[Stored items]
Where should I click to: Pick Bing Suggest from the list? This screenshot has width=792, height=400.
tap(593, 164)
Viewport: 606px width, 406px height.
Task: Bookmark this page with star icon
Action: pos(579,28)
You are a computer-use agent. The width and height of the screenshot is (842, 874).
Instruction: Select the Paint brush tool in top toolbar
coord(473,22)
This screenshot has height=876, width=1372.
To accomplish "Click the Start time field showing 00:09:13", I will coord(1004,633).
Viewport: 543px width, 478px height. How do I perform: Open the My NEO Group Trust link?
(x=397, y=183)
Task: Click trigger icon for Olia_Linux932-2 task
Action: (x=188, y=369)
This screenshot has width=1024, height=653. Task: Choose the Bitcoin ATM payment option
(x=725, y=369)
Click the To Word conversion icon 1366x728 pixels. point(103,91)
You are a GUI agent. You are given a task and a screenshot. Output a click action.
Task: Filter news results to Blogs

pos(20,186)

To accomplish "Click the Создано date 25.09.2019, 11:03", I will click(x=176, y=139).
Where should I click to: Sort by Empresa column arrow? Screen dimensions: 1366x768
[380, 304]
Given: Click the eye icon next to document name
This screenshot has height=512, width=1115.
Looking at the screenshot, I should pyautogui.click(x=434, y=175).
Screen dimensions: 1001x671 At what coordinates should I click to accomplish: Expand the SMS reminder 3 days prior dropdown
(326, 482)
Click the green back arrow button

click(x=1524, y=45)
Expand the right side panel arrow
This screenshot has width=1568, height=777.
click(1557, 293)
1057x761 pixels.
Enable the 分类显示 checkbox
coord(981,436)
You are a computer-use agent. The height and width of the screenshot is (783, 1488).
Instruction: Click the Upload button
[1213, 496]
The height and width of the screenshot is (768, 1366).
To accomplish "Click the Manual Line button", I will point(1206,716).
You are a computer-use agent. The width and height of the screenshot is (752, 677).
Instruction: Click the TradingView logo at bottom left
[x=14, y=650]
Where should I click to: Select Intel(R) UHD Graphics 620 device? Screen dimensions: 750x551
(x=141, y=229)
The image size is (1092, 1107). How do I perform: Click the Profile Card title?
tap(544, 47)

INSTRUCTIONS TO FOLLOW -
If the string "will" appears in a line of the data above, that line counts. State how many such lines there are and nothing more.

RESPONSE FOR THIS EXERCISE -
3